First, we tested the ability of human DAD1 to prevent cell death in C. elegans. Human DAD1 was expressed from the hsp16 -2promoter. Heat-shocked transgenic worms showed significantly fewer cell corpses than control worms (at comma stage, heat-shocked transgenic: 8.7; non-heat-shocked transgenic: 14.8; heat-shocked control: 15.8; non-heat-shocked control: 15.1; Both strains carried a ced-1 mutation to facilitate scoring of corpses). These results suggest that human DAD1 is sufficient to prevent cell death in C. elegans.

To initiate genetic analysis of this gene, we isolated a C. elegans dad-1 homologue (Ce- dad-1 ) from B. Barstead's cDNA library. Ce- dad-1 ,like the vertebrate genes, encodes a protein of 113 amino acids. This sequence is highly similar to that of vertebrate DAD1 (63% identical, 83% similar to human/hamster DAD1 ).In addition, the position of the single intron in the coding region is conserved. The Ce- dad-1 cDNA detects a single 550 base transcript on a Northern blot. Expression of Ce- dad-1 from the heat-shock promoter reduces the number of cell corpses, albeit with lower efficiency than did the human gene. However, the C. elegans gene rescues the mutant hamster cell line as well as the human or frog genes.
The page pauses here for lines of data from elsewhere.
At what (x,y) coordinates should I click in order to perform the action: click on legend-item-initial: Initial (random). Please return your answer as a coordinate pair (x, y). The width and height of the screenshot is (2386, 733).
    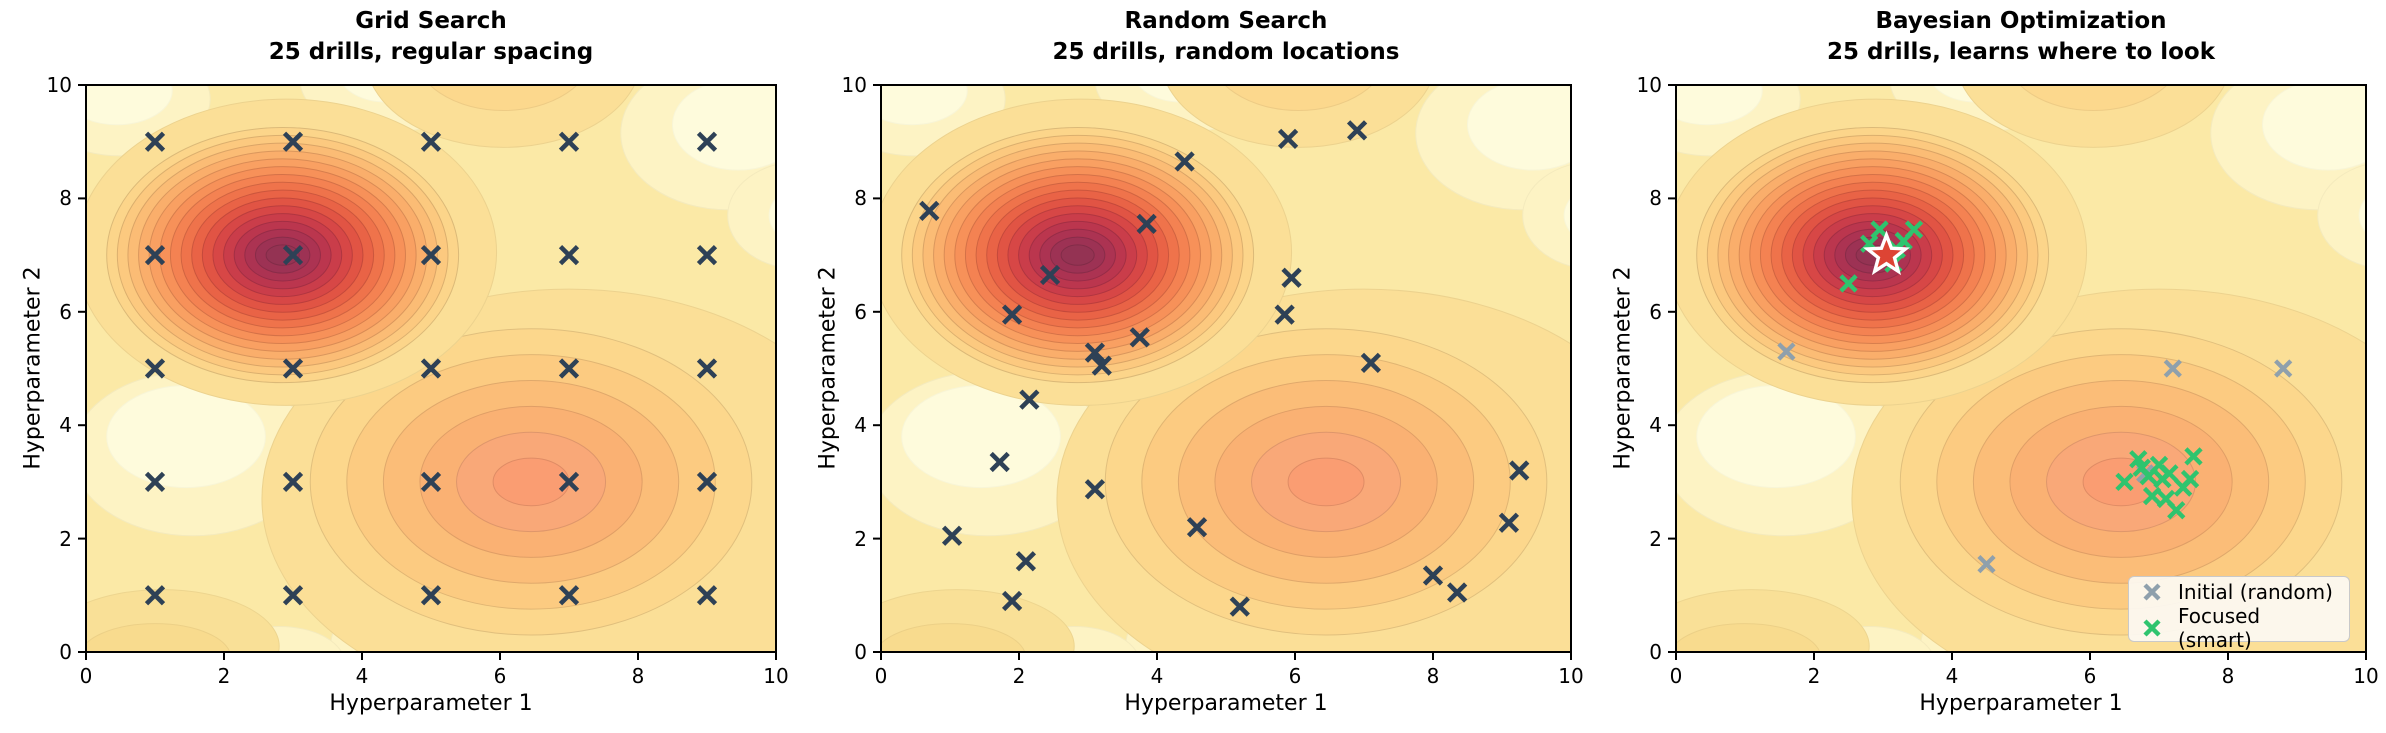
    Looking at the image, I should click on (2239, 592).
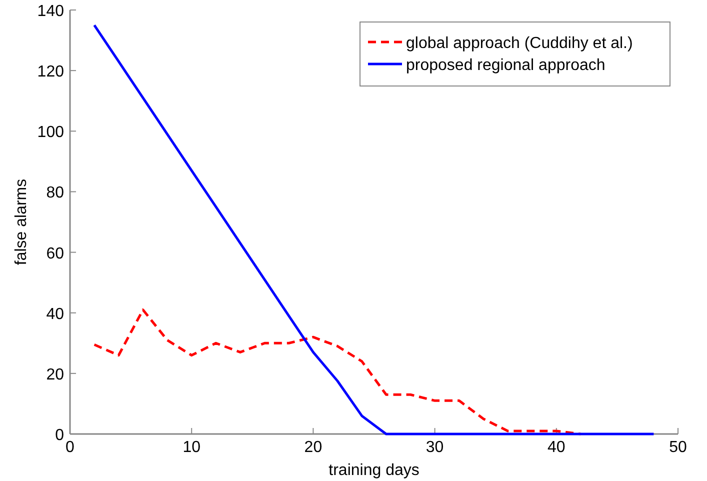 The image size is (707, 481). What do you see at coordinates (520, 44) in the screenshot?
I see `legend-label: global approach (Cuddihy et al.)` at bounding box center [520, 44].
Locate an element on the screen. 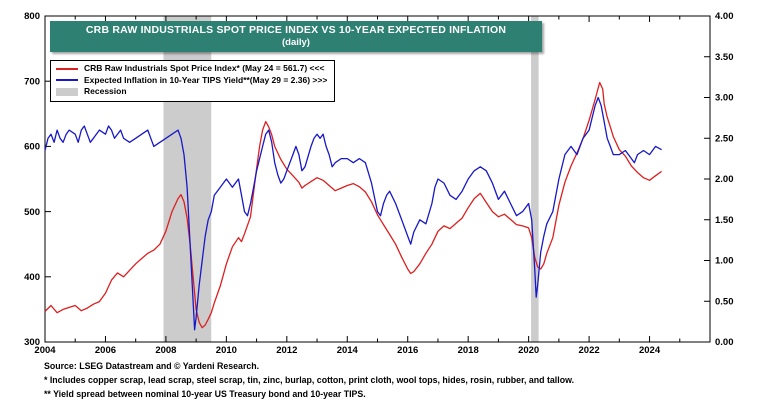 The height and width of the screenshot is (416, 760). legend-item-recession: Recession is located at coordinates (192, 92).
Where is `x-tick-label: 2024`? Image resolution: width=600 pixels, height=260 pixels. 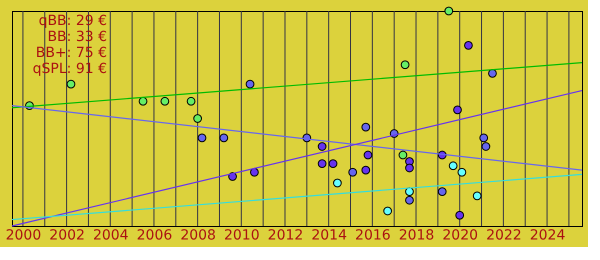 x-tick-label: 2024 is located at coordinates (548, 236).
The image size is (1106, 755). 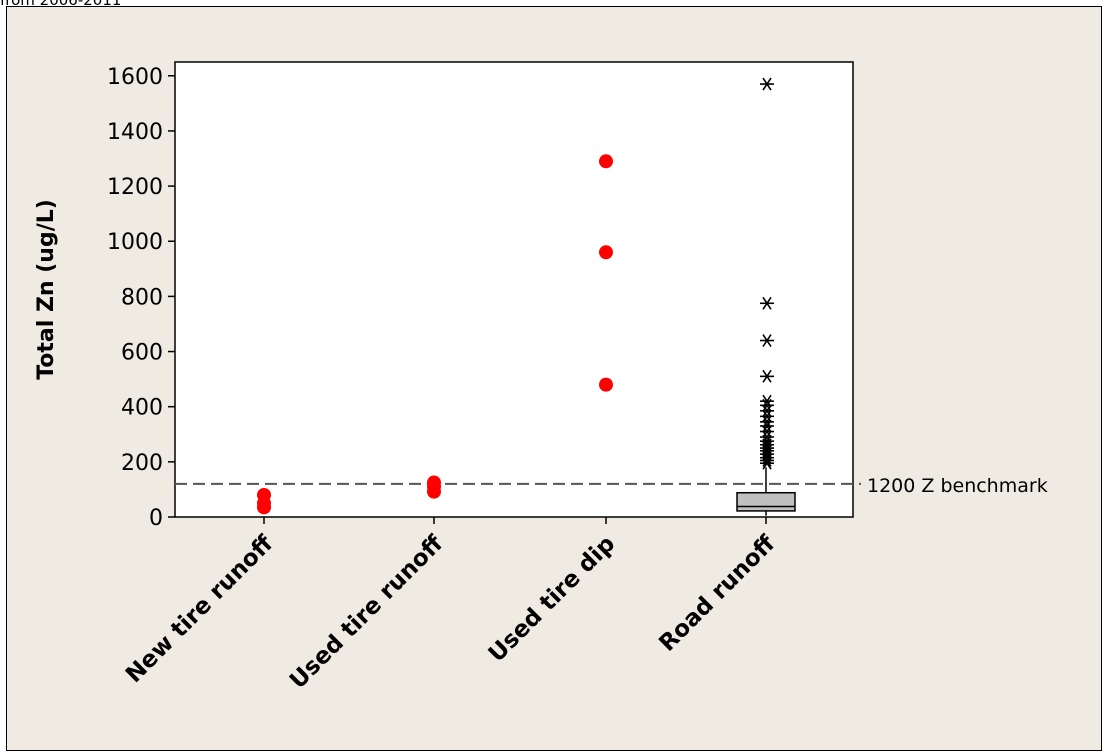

These findings suggest that dad-1 appears to be both necessary and sufficient to suppress programmed cell death. In order to understand the function of endogenous Ce- dad-1 ,we are currently examining the expression pattern of the gene and attempting to isolate loss-of-function mutants. We have screened for a mutator-induced Tc1 insertion (Rushforth, Saari and Anderson, M. C. B., 13, 902-910; thanks to Ed Maryon from Phil Anderson's lab for help). Although a positive candidate was isolated in our initial screen, the strain proved not to contain a simple Tc1 insertion. The PCR product which hybridized to a dad-1 probe was not the result of amplification with the Tc1 and dad-1 primers, but instead from the dad-1 primer alone. This suggested that there may be a duplication and inversion around the dad-1 locus in this strain. Genomic Southern hybridization confirmed that there is a rearrangement of several hundred bases. This rearrangement is likely to be caused by Tc1 insertion/excision, but we do not understand how it arose. We are examining whether this rearrangement gives any phenotype, and are performing additional screens for insertions.